*** Opening STORED DATA ***
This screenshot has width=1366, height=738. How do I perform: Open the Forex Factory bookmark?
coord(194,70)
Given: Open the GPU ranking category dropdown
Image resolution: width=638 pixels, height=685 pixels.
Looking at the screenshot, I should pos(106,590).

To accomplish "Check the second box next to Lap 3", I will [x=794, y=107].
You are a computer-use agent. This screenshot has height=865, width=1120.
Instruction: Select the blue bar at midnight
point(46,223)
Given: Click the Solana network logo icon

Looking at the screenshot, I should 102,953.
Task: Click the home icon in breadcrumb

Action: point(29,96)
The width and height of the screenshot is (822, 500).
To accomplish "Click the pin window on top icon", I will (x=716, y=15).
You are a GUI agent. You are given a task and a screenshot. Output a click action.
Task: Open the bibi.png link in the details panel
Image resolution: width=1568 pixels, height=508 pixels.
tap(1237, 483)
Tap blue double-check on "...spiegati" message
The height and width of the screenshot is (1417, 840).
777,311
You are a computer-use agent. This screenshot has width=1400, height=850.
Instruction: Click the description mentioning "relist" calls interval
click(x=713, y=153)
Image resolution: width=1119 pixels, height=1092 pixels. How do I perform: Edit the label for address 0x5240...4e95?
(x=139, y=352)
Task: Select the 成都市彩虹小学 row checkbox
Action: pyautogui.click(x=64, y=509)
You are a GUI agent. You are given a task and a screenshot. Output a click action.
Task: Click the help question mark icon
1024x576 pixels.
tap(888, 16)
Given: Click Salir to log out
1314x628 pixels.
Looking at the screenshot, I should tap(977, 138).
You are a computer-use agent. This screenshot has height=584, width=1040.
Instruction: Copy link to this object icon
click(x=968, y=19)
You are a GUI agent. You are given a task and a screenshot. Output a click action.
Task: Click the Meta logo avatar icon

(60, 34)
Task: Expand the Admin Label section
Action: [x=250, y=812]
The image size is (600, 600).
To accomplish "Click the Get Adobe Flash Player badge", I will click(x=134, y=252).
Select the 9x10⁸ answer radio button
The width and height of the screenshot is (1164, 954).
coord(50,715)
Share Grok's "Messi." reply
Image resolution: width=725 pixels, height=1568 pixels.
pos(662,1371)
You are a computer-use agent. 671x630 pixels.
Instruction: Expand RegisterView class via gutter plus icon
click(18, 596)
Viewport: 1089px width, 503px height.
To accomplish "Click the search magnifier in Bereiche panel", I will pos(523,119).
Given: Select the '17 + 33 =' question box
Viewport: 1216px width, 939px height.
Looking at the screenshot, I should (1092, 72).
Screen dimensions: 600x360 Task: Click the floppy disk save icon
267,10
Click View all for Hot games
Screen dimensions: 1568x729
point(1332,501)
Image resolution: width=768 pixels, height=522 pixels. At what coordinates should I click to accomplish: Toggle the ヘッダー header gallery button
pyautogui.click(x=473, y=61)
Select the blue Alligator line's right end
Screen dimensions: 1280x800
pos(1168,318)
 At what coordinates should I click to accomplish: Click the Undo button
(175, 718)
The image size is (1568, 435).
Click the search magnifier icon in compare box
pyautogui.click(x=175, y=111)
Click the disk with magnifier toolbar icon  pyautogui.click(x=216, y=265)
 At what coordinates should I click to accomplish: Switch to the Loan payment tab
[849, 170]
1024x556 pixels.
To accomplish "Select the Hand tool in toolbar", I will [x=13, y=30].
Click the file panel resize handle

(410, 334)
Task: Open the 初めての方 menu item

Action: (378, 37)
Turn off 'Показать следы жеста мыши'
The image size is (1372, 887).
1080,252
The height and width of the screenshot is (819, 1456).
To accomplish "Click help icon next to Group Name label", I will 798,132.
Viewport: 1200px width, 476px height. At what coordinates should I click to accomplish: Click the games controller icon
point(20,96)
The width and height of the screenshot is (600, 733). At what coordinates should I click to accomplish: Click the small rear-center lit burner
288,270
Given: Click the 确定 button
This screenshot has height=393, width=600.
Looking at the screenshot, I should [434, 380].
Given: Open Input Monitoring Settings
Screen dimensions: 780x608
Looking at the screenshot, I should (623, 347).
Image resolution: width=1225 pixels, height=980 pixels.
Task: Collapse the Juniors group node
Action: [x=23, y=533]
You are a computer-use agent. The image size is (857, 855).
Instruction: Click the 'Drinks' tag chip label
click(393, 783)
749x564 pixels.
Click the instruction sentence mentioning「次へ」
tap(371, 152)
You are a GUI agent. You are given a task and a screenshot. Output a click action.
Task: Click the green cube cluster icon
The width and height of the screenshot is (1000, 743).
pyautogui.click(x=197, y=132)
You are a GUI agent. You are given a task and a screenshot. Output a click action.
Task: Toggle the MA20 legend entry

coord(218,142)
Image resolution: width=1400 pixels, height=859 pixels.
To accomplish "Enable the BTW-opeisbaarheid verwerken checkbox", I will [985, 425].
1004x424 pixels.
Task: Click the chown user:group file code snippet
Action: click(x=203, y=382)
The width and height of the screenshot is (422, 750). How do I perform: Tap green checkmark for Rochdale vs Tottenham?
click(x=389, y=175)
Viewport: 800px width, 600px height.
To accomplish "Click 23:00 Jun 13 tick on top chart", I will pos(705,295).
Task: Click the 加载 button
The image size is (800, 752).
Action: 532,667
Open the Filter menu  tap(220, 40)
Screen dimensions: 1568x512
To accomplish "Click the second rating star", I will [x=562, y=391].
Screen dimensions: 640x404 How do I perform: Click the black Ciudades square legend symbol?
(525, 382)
*** Closing STORED DATA ***
**WHAT TO PRODUCE:**
Set down the line that contains "Open the Filter" exactly. Do the same for each later line of the data, through the end, and add nothing.

**ANSWER SPACE:**
Open the Filter menu  tap(220, 40)
Screen dimensions: 1568x512
To accomplish "Click the second rating star", I will [x=562, y=391].
Screen dimensions: 640x404 How do I perform: Click the black Ciudades square legend symbol?
(525, 382)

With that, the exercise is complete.